NORMAL UNIVERSE is found in A. T. MacKay, "The distribution of the difference between the extreme observation and the sample mean in samples of n from a normal universe," Biometrika 27 (1935) [James A. Landau].
NORMAL VARIATE is found in A. A. Anis and E. H. Lloyd, "Range of partial sums of normal variates," Biometrika 40 (1953) [James A. Landau].
NORMALITY appears in R. A. Fisher, "The moments of the distribution for normal samples of measures of departure from normality," Proc. Roy. Soc. A, 130 (1930).

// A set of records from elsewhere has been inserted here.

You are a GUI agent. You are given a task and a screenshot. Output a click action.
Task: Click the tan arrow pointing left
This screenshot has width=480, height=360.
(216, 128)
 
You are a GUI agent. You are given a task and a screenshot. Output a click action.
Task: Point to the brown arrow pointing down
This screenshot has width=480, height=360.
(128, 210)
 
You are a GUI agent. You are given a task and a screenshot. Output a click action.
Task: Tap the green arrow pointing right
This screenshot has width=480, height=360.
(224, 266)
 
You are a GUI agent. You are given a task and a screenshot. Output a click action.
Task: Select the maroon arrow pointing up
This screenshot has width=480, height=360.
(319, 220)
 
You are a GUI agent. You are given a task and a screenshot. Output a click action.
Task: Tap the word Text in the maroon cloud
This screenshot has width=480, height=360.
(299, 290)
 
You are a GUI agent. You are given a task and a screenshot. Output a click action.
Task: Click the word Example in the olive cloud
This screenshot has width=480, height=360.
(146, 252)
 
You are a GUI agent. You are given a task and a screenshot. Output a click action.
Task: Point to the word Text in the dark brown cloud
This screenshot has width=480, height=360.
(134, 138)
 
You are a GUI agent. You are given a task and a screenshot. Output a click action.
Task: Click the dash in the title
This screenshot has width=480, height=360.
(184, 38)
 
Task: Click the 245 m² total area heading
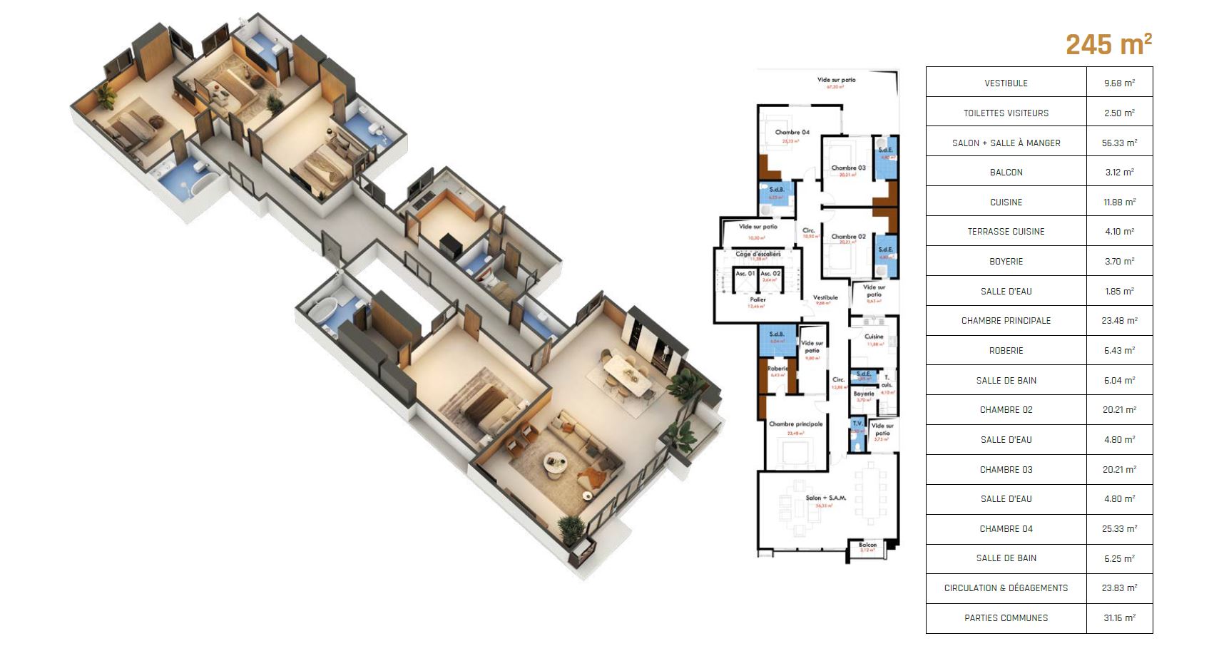pyautogui.click(x=1108, y=45)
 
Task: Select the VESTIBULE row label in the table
pyautogui.click(x=1006, y=83)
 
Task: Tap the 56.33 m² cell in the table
pyautogui.click(x=1119, y=143)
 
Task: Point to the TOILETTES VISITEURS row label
pyautogui.click(x=1006, y=113)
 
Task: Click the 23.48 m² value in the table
pyautogui.click(x=1119, y=321)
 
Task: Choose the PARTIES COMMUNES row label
pyautogui.click(x=1006, y=618)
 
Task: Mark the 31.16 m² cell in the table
pyautogui.click(x=1119, y=618)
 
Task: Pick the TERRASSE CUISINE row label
pyautogui.click(x=1006, y=232)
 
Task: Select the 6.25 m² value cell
pyautogui.click(x=1119, y=558)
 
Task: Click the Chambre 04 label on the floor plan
pyautogui.click(x=792, y=133)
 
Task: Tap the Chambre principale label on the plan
pyautogui.click(x=795, y=424)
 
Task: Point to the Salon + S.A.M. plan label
pyautogui.click(x=825, y=498)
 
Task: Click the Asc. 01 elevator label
pyautogui.click(x=745, y=274)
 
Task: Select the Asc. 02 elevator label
pyautogui.click(x=770, y=274)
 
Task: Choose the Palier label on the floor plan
pyautogui.click(x=757, y=300)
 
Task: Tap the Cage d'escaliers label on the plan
pyautogui.click(x=757, y=254)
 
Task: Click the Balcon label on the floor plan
pyautogui.click(x=867, y=545)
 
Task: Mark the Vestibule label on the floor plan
pyautogui.click(x=825, y=297)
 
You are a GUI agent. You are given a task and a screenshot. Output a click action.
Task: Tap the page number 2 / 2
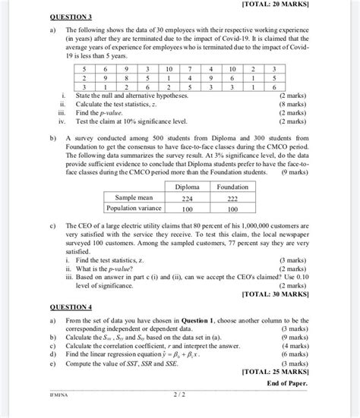point(179,394)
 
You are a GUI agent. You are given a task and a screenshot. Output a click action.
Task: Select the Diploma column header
point(187,186)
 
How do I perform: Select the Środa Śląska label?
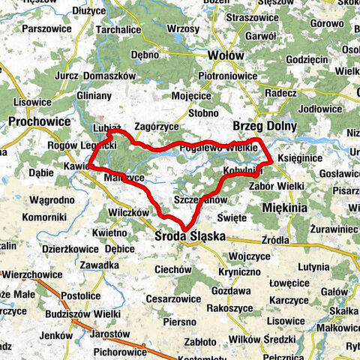click(190, 236)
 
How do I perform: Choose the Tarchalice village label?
click(118, 29)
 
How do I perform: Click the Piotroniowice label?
click(227, 76)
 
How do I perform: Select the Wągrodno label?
click(52, 200)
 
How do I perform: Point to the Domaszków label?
click(110, 76)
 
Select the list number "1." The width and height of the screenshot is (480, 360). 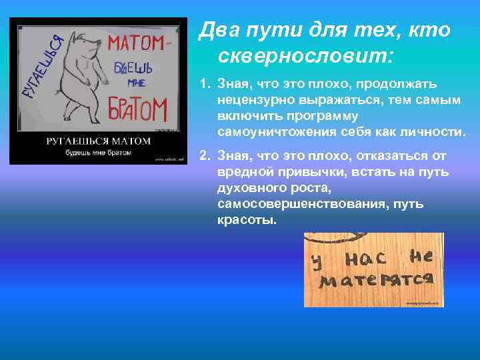pyautogui.click(x=206, y=85)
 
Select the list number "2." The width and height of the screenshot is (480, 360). pyautogui.click(x=206, y=156)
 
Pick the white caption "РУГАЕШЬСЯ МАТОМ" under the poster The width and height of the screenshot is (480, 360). pyautogui.click(x=99, y=141)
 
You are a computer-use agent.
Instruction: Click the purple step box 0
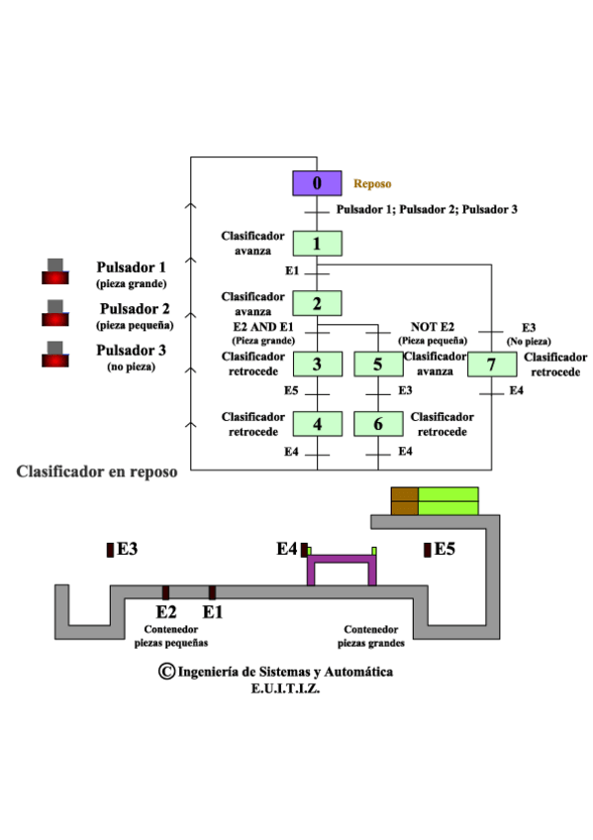click(317, 183)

Normality also appears in E. S. Pearson, "A further development of tests for normality," Biometrika 22 (1930) [James A. Landau].
NORMALIZER appears in German as Normalisator in Theorie der Gruppen von endlicher Ordnung, 2nd ed., by A. Speiser [Huw Davies].
NTH. Mth is found in 1763 in The Method of Increments by William Emerson: "The infinitinomial 1 + By + Cy2 &c. is to be raised to the mth power" (OED2).
Nth is found in William George Horner, "A new method of solving numerical equations of all orders, by continuous approximation," Philosophical Transactions of the Royal Society of London (1819): "We perceive also, that some advance has been made toward arithmetical facility; for all the figurate coefficients here employed are lower by one order than those which naturally occur in transforming an equation of the nth degree."
The above excerpt was taken from A Source Book in Mathematics by David Eugene Smith.
Nth is found in 1820 in Functional Equations by Babbage: "To find periodic functions of the nth order...."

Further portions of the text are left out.